A handover (or handoff) refers to a situation where all radio
resources of a connection are handed to another base station.
A handover decision can be based either on power level or quality
measurements according to some handover function.
Parameters needed in handover process
Triggering method (power level, quality level, load balancing or
other reasons)
Measurement period of the triggering quantity
Thresholds for making handover decision
Target cell selection process
Queing of HO request
University of Jyväskylä, Department of Mathematical Information Technology
Grade-of-service
Cellular systems accomodate a large number of users in a limited radio spectrum. A large number of users share a small number of channels in a cell.
Each user is allocated a channel from a pool of available channels when demanded.

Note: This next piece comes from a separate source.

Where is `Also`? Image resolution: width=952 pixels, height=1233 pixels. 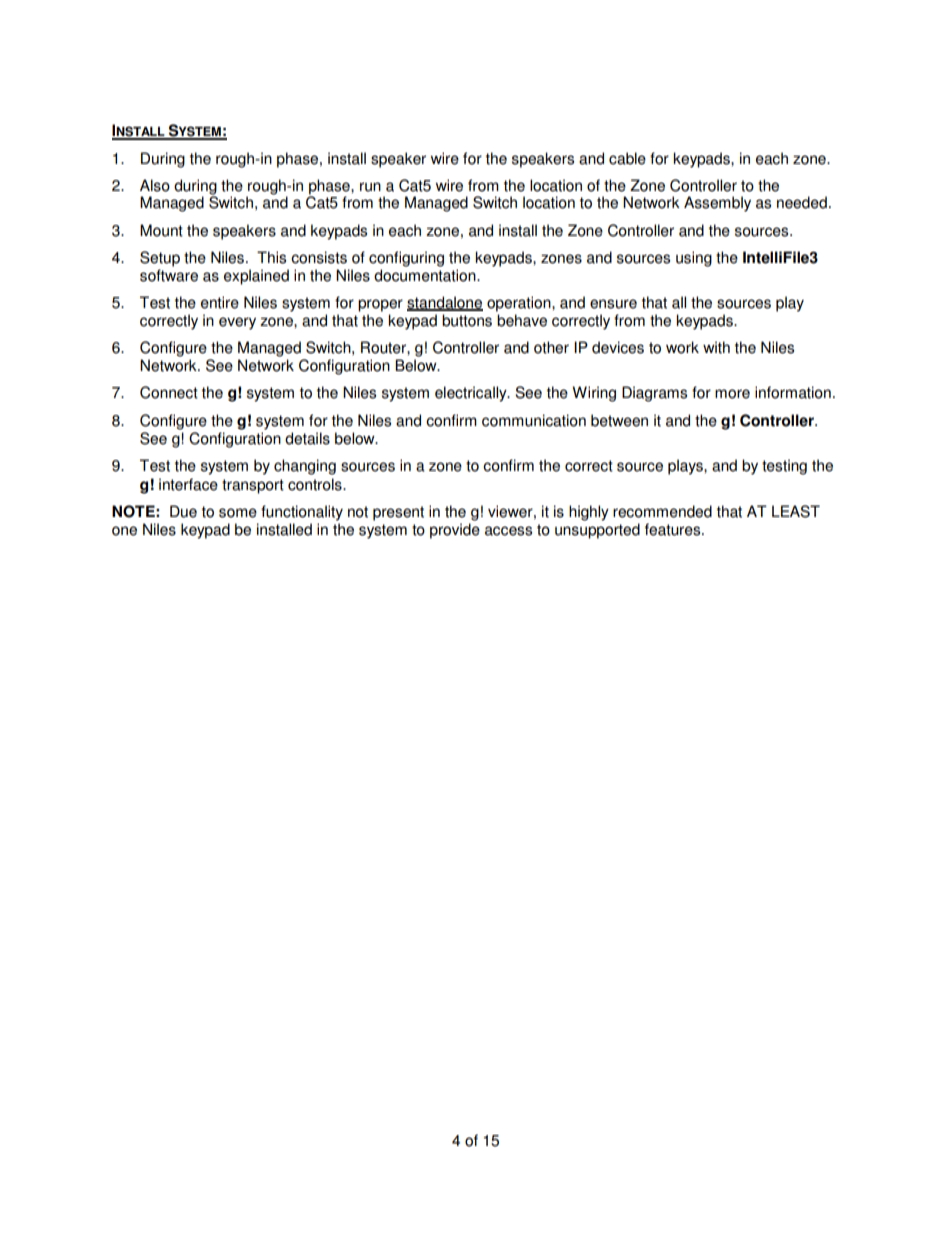
Also is located at coordinates (155, 185).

Channel allocation exploits the statistical behavior of users so that a fixed number of channels can accomodate a large random number of users.

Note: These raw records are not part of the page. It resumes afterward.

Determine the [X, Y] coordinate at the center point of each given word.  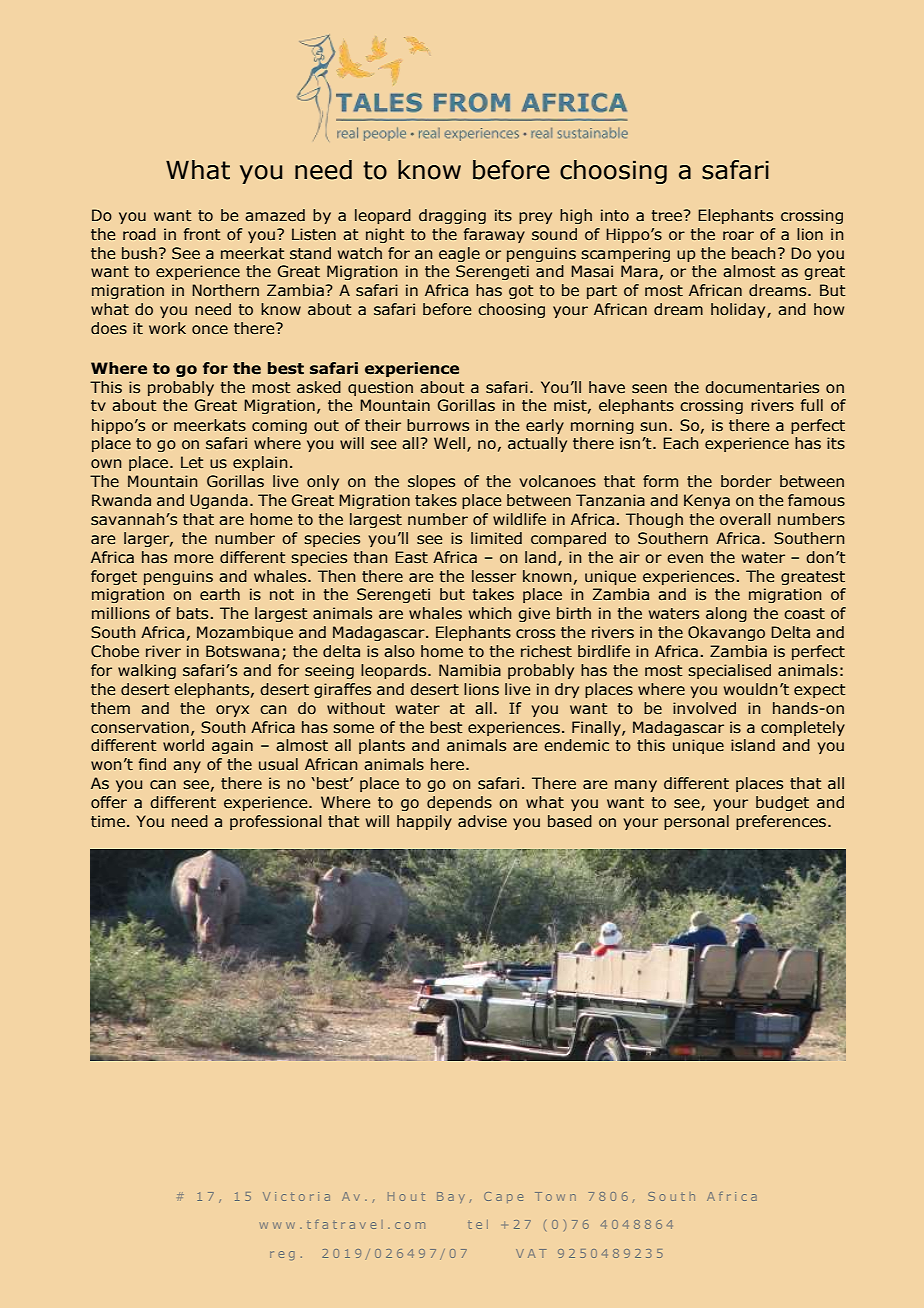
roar [738, 236]
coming [279, 426]
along [726, 614]
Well [449, 443]
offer [109, 802]
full [812, 405]
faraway [494, 235]
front [202, 234]
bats [192, 613]
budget [782, 803]
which [490, 613]
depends [459, 803]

The ability of users to access a system is measured by grade-of-service (GOS). GOS is typically given as the likelihood that the call attempt is blocked (that is, no available channel free at the time of call request and/or thereafter.)
To measure GOS we need to know the traffic intensity.
The unit for traffic intensity is Erlang (Erl). 1 Erlang means that one channel is occupied for an hour, that is “3600 call seconds”.
For example, if an average call length of 90s, the traffic generated by one user is 25 mErl (90s/3600s), and the total traffic for, say 100 users is, 2.5 Erl.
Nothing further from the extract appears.